Please edit the court opinion from "The unpleasantness between" to "distance behind them." by replacing "fracas" with "brawl", and write out that revised passage.

*** Opening of DOCUMENT SECTION ***

March 12, 1998
MICHAEL K. LITTLE, APPELLANT,
UNITED STATES, APPELLEE. DAVID E. BAILEY, JR., APPELLANT, V. UNITED STATES, APPELLEE.
APPEAL FROM THE SUPERIOR COURT, GEOFFREY M. ALPRIN, J.
Before Terry and Schwelb, Associate Judges, and Pryor,
The opinion of the court was delivered by: Schwelb, Associate Judge:
David E. Bailey, Jr. was convicted by a jury of two counts of second-degree murder while armed, in violation of D.C.Code §§ 22-2403, -3202 (1996). Bailey was also found guilty of possession of a firearm during a crime of violence (PFCV), § 22-3204(b), and of two counts of carrying a pistol without a license (CPWOL), § 22-3204(a). Bailey's codefendant, Michael K. Little, was convicted [709 A2d Page 709]
of two counts of being an accessory after the fact (AAF) to second-degree murder, § 22-106, and of two counts of CPWOL. Both defendants have appealed from their convictions, and their appeals have been consolidated by order of this court.
Appellate counsel have presented a number of contentions for our consideration, but the only issue requiring plenary discussion is whether the trial judge correctly ruled that Little could properly be convicted of being an accessory after the fact to murder where both decedents were dying, but not yet dead, at the time Little rendered assistance to the murderer. We answer that question in the negative, and therefore conclude that Little's accessoryship convictions must be reduced from AAF to second-degree murder to the lesser-included offense of AAF to assault with a dangerous weapon (ADW). In addition, the government concedes, and we hold, that each appellant's two CPWOL convictions merge with one another. In all other respects, we affirm.
On January 23, 1994, a double-homicide occurred outside the Mirage, a nightclub located in southeast Washington, D.C. The slayings followed a dispute between two rival groups of young men which had begun inside the Mirage earlier that evening. One of the factions, which we shall call the "Bailey group," consisted of the two appellants, Bailey and Little, and two or three of their friends. The Bailey group's adversaries, the "Morton group," included Harold "Peanut" Morton, decedents Gregory Kennedy and Kevin Harrell, and two or three other individuals.
The unpleasantness between the two groups apparently began when Bailey and Morton exchanged angry words which soon escalated to blows. *fn1 Security guards at the Mirage broke up the fracas and escorted Bailey out of the club. The other members of the Bailey group promptly joined Bailey outside. Little and Bailey then walked to a red Nissan 300 ZX which Little had borrowed and which was parked nearby. Little took his seat behind the steering wheel. Bailey sat in the front passenger seat. Meanwhile, Kennedy and Harrell were leaving the Mirage with the rest of the Morton group a short distance behind them.
Prosecution witnesses testified that Little drove the car down the street to the corner at which Kennedy and Harrell were now standing. Bailey extended his arm out of the window and fired at the two men at close range. Immediately after the shots were fired, the car "skidded out" as Little sped off.
Each of the victims was shot three times. Harrell was struck once in the head, once in the heart and lung region, and once in the abdomen. His head snapped back as a result of the impact of the bullets, and he immediately fell to the pavement. Two bullets from Bailey's pistol struck Kennedy in the back, and a third shot hit his hand. According to the testimony, Kennedy ran down the street with blood "gushing" from his mouth, and he collapsed a short time later.

*** Close of DOCUMENT SECTION ***
*** Opening of PROVIDED DATA ***

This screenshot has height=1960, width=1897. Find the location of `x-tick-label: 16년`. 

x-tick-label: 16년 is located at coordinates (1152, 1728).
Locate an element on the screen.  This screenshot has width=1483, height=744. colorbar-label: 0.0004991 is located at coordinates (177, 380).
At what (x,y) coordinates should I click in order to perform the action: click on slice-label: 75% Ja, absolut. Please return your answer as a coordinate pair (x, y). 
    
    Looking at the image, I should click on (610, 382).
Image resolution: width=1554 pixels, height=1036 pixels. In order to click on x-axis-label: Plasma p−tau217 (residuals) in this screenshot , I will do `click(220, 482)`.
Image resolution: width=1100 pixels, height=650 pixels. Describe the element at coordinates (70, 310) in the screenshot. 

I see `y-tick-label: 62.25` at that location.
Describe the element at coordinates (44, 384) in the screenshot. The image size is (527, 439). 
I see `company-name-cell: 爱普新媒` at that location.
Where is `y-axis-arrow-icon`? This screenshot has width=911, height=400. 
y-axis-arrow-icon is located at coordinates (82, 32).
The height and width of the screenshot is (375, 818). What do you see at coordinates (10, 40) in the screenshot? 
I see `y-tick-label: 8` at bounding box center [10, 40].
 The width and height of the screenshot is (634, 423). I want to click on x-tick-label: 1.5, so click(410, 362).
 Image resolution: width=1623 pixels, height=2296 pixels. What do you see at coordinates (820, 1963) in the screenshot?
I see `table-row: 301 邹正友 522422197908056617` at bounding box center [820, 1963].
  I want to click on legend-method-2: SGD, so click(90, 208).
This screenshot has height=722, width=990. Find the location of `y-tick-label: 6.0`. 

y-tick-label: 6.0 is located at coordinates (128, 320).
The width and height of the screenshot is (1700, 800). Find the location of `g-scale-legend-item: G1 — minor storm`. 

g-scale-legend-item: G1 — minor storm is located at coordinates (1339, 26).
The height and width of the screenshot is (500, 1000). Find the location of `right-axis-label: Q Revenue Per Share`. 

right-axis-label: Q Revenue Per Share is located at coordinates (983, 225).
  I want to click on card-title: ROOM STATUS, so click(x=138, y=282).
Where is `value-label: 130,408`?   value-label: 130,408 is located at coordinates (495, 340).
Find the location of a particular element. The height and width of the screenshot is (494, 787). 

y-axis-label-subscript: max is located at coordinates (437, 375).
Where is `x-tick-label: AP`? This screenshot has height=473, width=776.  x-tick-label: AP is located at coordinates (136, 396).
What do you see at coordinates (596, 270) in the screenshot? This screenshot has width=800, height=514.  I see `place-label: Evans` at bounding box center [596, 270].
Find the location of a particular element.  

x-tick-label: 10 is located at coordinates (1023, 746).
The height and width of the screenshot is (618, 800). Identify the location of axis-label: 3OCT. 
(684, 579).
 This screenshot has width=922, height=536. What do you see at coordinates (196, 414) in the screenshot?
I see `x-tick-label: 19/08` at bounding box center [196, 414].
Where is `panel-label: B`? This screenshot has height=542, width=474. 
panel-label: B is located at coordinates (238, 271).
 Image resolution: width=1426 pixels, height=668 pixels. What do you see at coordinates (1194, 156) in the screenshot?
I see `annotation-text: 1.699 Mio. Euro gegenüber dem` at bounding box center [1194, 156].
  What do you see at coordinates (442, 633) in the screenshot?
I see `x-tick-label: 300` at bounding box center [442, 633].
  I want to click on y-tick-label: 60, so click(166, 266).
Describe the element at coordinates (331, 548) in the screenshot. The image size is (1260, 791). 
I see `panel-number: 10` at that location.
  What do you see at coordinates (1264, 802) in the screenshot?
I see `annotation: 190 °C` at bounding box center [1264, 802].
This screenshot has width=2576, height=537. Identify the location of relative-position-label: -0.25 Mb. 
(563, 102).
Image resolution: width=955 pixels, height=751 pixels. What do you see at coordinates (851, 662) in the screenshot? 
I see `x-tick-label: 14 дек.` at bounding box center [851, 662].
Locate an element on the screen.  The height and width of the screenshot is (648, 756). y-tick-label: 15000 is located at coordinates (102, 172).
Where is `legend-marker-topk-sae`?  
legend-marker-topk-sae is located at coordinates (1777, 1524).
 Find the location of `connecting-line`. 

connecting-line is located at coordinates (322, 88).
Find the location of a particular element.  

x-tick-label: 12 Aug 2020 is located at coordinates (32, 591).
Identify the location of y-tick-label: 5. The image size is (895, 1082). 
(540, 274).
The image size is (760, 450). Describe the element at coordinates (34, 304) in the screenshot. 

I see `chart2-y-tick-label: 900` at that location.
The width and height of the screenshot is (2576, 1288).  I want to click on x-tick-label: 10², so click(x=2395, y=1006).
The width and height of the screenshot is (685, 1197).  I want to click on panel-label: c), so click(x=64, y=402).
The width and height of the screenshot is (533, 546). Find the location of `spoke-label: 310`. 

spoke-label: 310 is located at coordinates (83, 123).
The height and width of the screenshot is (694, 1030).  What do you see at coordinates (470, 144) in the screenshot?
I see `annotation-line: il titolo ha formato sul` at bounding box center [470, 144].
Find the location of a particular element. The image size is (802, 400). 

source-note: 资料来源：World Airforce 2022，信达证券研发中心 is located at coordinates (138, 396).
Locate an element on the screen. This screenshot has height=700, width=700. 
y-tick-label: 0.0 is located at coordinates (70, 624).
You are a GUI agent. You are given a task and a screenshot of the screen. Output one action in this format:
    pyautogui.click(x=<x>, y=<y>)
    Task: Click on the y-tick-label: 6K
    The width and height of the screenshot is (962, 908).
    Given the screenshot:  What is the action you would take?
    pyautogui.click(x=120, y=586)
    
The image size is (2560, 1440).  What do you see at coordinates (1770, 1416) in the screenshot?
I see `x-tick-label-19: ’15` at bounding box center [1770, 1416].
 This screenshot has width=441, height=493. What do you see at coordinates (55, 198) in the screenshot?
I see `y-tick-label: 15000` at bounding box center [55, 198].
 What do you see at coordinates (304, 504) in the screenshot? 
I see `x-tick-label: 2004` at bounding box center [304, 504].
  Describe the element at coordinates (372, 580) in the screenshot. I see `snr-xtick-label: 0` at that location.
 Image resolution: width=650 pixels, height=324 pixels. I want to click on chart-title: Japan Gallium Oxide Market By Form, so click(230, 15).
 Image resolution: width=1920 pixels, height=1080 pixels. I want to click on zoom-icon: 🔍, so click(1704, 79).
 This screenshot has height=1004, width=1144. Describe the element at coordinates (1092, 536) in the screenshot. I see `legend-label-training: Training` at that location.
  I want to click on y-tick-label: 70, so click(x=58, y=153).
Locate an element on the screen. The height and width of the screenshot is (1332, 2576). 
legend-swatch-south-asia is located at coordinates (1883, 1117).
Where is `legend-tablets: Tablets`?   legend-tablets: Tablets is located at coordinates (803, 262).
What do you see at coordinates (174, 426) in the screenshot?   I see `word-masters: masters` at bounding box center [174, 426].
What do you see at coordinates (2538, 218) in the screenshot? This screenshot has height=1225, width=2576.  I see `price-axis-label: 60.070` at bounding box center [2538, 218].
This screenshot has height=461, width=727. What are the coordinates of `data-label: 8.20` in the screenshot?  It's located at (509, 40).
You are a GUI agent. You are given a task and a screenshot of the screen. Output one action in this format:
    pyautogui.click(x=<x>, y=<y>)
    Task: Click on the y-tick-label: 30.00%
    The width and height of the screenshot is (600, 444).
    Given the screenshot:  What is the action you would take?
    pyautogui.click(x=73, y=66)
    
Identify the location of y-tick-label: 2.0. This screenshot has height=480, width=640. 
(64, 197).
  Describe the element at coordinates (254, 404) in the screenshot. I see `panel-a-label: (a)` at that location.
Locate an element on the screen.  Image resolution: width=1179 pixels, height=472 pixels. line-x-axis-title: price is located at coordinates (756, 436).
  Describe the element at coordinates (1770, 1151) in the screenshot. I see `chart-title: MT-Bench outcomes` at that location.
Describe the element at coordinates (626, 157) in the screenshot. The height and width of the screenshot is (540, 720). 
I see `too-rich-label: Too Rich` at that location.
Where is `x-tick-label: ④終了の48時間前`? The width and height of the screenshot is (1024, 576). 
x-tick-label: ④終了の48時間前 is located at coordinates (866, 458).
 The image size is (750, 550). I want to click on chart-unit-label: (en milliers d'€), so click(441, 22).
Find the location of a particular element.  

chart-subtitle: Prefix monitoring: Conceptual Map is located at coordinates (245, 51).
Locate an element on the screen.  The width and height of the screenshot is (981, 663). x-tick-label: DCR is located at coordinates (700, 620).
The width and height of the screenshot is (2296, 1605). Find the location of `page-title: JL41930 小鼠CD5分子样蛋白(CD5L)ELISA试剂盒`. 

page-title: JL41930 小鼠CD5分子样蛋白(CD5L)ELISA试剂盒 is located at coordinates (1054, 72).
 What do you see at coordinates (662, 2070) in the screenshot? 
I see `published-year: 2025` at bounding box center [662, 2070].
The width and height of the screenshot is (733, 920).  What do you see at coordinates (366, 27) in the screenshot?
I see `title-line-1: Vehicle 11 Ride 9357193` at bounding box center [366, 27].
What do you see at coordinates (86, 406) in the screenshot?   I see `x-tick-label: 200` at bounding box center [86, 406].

*** Close of PROVIDED DATA ***

◆ **SOLVED PROBLEM**
The unpleasantness between the two groups apparently began when Bailey and Morton exchanged angry words which soon escalated to blows. *fn1 Security guards at the Mirage broke up the brawl and escorted Bailey out of the club. The other members of the Bailey group promptly joined Bailey outside. Little and Bailey then walked to a red Nissan 300 ZX which Little had borrowed and which was parked nearby. Little took his seat behind the steering wheel. Bailey sat in the front passenger seat. Meanwhile, Kennedy and Harrell were leaving the Mirage with the rest of the Morton group a short distance behind them.